Times have changed, however, and the ripple of gentrification that has all but engulfed neighbouring areas such as Brixton and Clapham is now flowing freely in the direction of SW2.

The average property value in Streatham Hill stands at £432,298, up 15 per cent in the last year according to Zoopla property website, and these prices have already put the area out of reach for many young Londoners.

But a new affordable homes development by housing association Network Living is offering 40 flats under a variety of different schemes that aim to reach buyers of differing financial circumstances.

Interest-free loan


Smart spec: Network Living's apartments at WareHouse

The scheme - WareHouse in Blairderry Road, SW2 - will have 62 flats when it is completed in February. About 20 will be available under a “shared equity” scheme where buyers purchase a flat for 80 per cent of its true market value, taking a low-cost loan underwritten by the association for the remainder. This loan is interest free for the first five years.

Of the other apartments, 19 are available under a new project, the Mayor’s Housing Covenant, backed by London Mayor Boris Johnson. Buyers of these homes can use shared equity or opt for shared ownership, buying between 40 and 75 per cent of the total value of the property and paying rent on the remainder. Alternatively they can go for a “rent to save” option, where they start off renting the property at a subsidised rate, giving them up to five years’ breathing space to save for a deposit.

This flexibility is clearly excellent news for buyers, although high local prices combined with strict rules on the maximum incomes permitted for applications to affordable home-ownership schemes of all kinds will present issues when it comes to the shared-equity option.

The maximum income for buyers of WareHouse one-and two-bedroom flats is £60,000. Full market price of the one-bedroom flats is £310,000, with two-bedroom flats at £447,500.

Under shared equity, buyers purchase 80 per cent of a property, and are given a five-year break before becoming liable to pay interest on the remainder at a competitive rate of 1.75 per cent. However, even 80 per cent of these prices isn’t cheap, at £295,000 for one-bedroom flats and £358,000 for two-bedroom flats.

With mortgage lending rules tightening, it is inevitable that those earning no more than £60,000 will need a hefty deposit to be able to swing a purchase.

The problem is more acute for three-bedroom flats priced at £572,000. An 80 per cent share works out at £458,000 and although the maximum household income allowed is more generous at £80,000, buyers will still need a very chunky deposit.

Martin Fillery, head of affordable homes at Currell, who is selling the properties, agrees this will be an issue for many, although he believes that some young buyers do have access to substantial deposits.
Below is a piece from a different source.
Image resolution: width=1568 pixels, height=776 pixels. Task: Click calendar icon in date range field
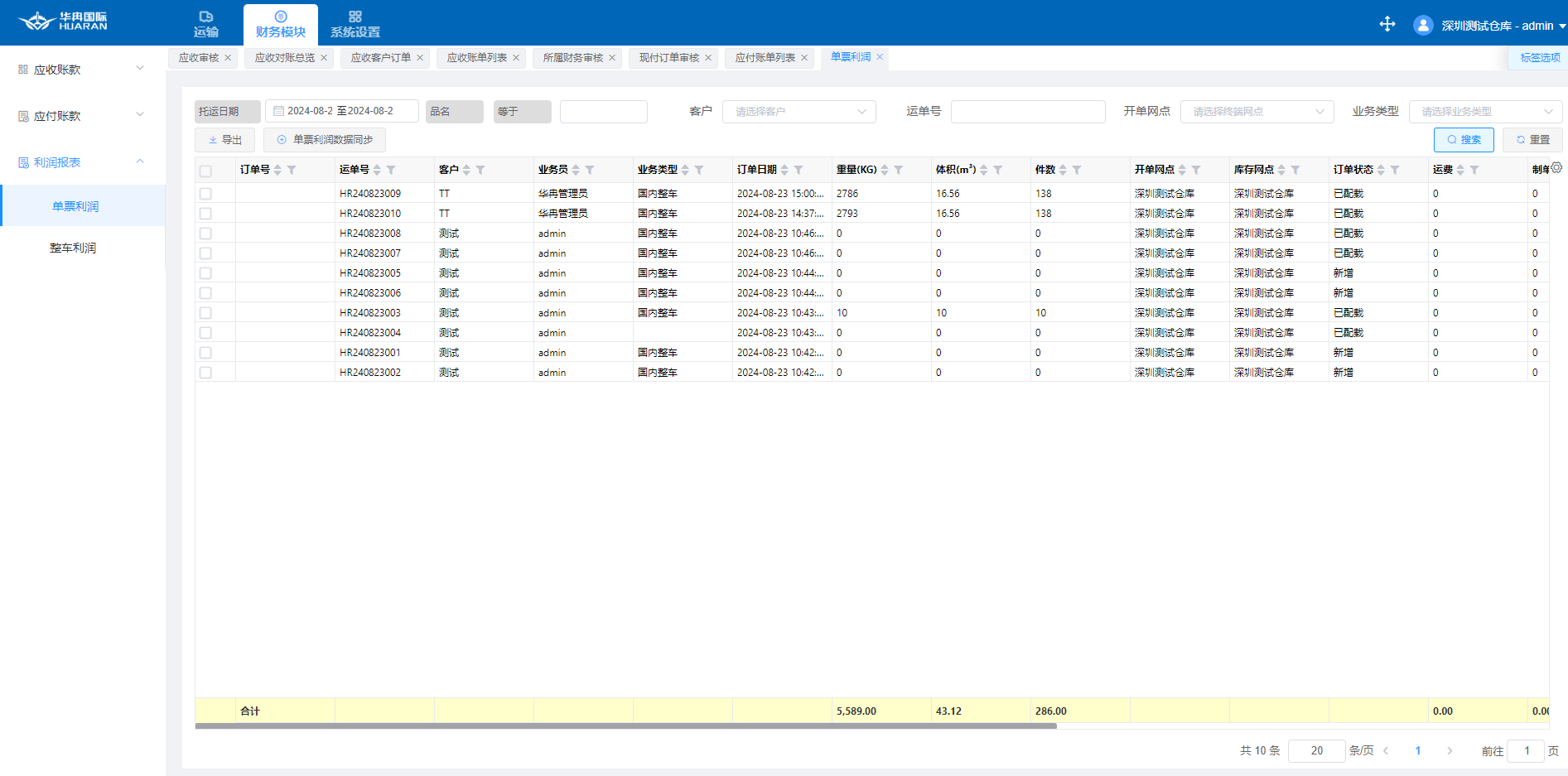tap(279, 111)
Those who don’t can apply for one of the other schemes - shared ownership or rent to buy - and Currell can offer advice on how much deposit will be required for each different option depending on individual circumstances. Funding issues aside, there is a lot to like about WareHouse. One of its biggest advantages is its transport links. Streatham Hill station is no more than five minutes’ walk away and trains to Victoria take just 17 minutes, with an annual season ticket costing £1,472. Brockwell Park and Tooting Bec are both around a mile’s walk away, so there is green space very nearby if not precisely on the doorstep, and Tooting Bec Lido is a must for those who scorn the need for heated swimming pools.
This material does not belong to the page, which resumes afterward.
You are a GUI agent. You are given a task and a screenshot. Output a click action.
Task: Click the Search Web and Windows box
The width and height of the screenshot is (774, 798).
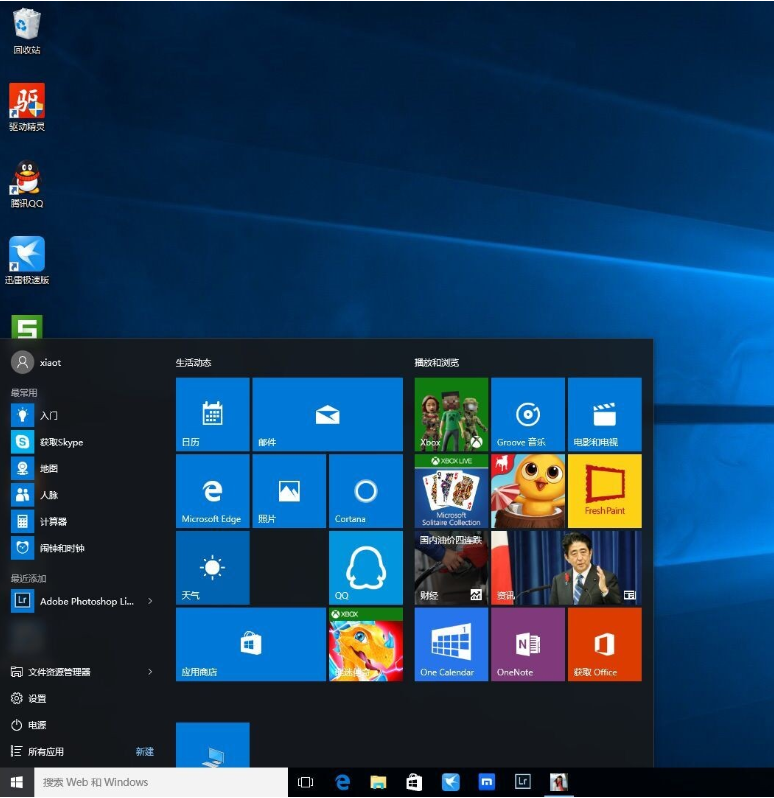click(162, 782)

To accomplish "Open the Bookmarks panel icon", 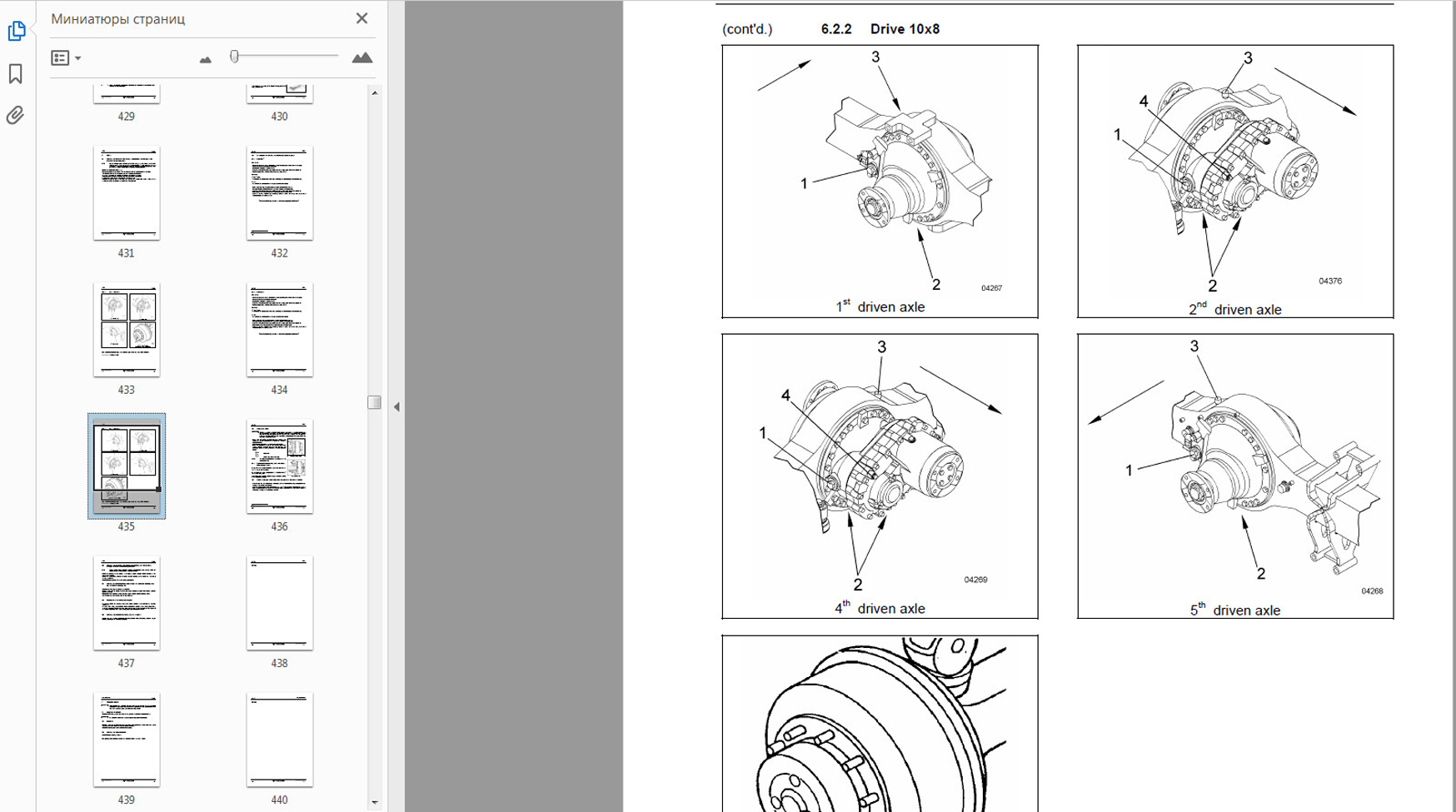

For shopping, eating and drinking, as well as a Tube link, Brixton is two miles — or a short bus ride — away. And while Streatham has not gentrified to the same extent as Brixton et al, there are glimmers that suggest it might be going that way.

An area on the rise
This summer’s annual Streatham Festival, for example, was themed around Hollywood glamour and featured workshops, screenings, arts and dance in a string of local venues. The new Streatham Hub has an Olympic-size ice skating rink - the only one in London - plus a leisure centre with a gym and studios, two pools, and a multi-sports hall. And the annual Streatham Food Festival is a fantastic showcase for a particularly multicultural part of the capital.
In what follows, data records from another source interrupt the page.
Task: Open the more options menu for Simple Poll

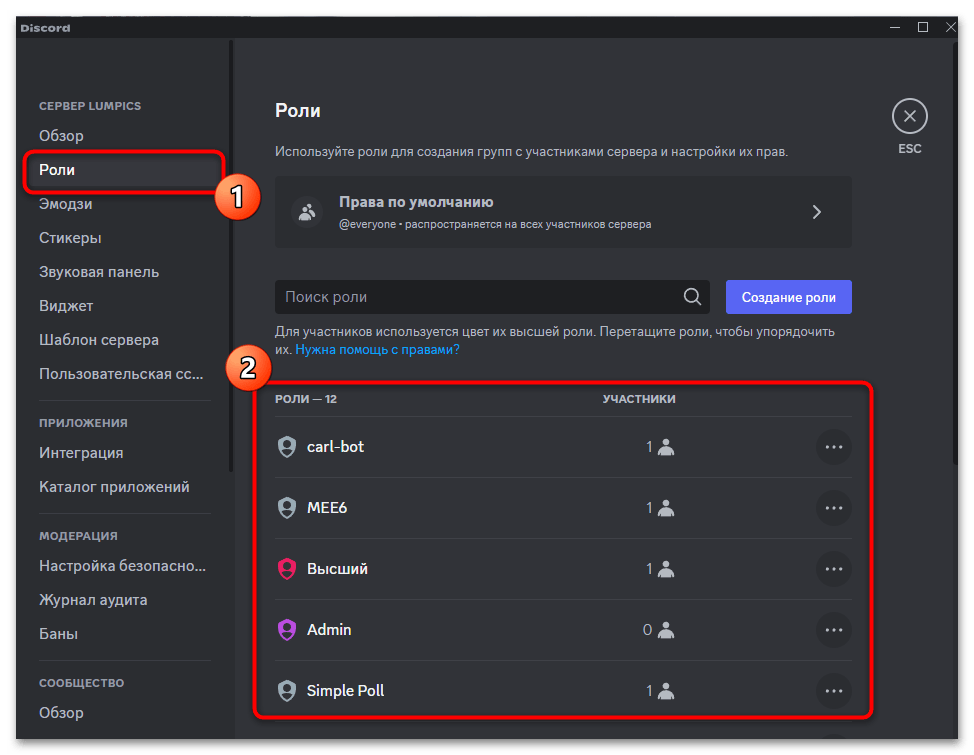Action: 833,691
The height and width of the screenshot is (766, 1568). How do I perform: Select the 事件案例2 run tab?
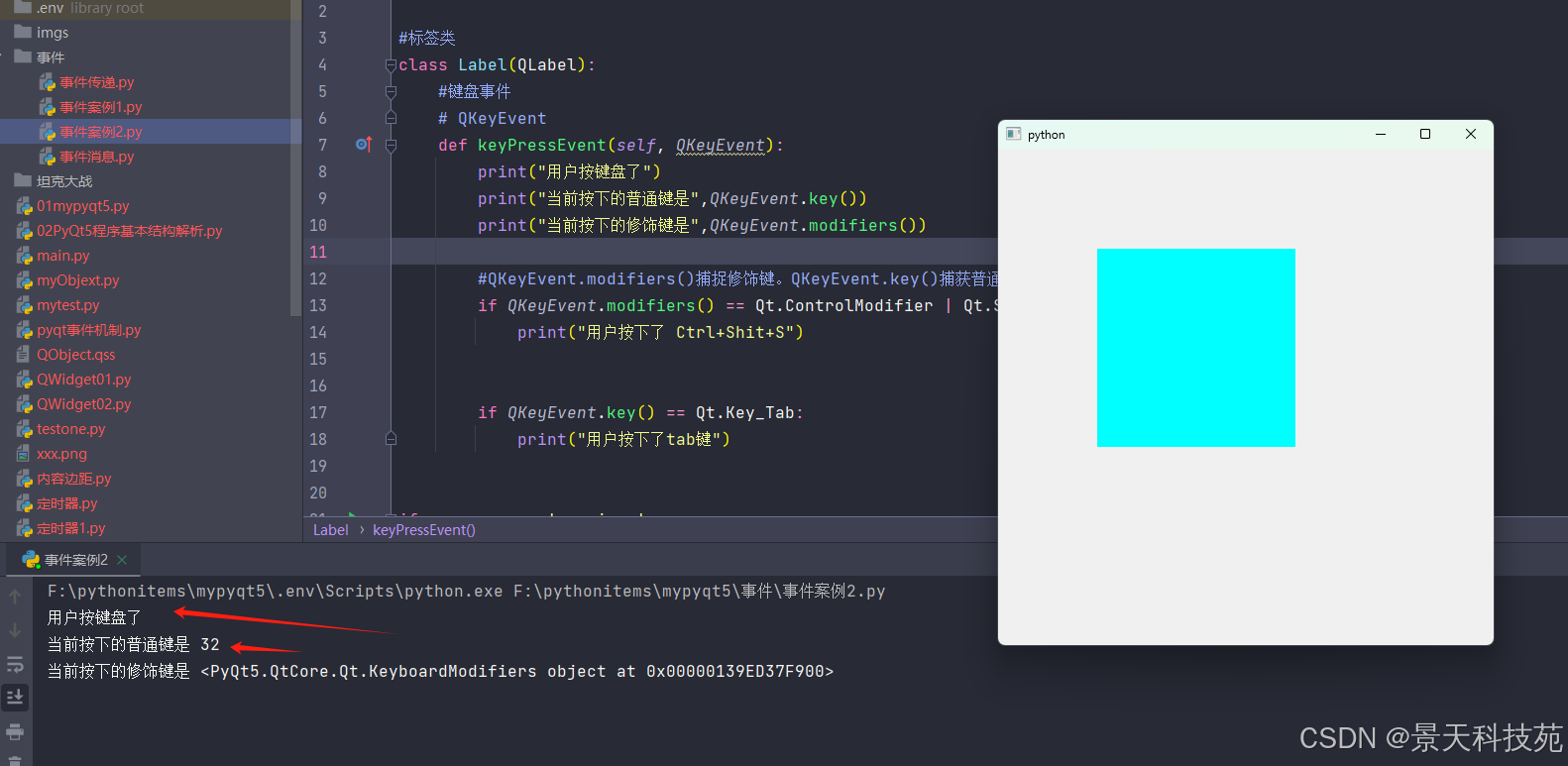[75, 560]
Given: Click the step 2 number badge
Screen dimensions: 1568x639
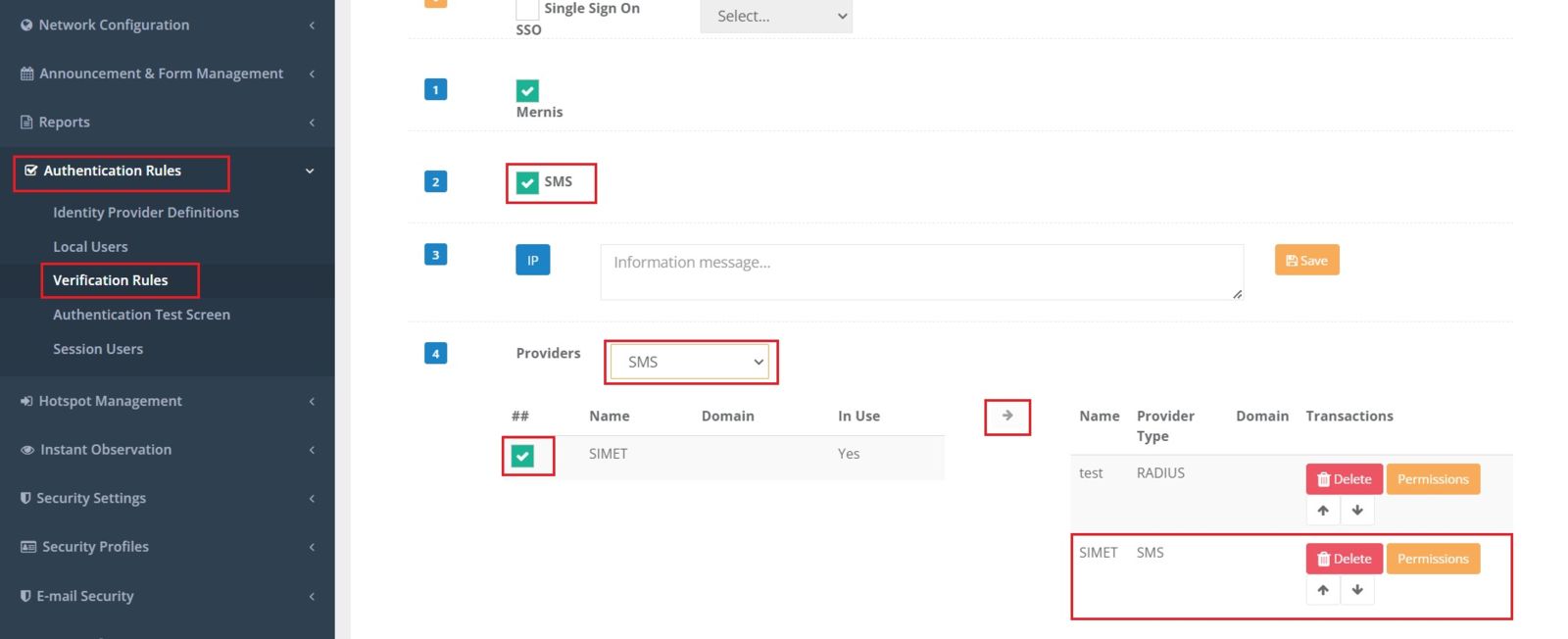Looking at the screenshot, I should (435, 181).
“You are seeing a lot of new pavement cafés on Streatham Hill, which is the longest [continuous] shopping street in London,” says Fillery. “There are new gastropubs and independent restaurants opening, and now that the ice-skating rink has been redone there is that sporting facility, too. I think we are seeing the benefit of a ripple effect from Brixton and Clapham starting to arrive in Streatham.”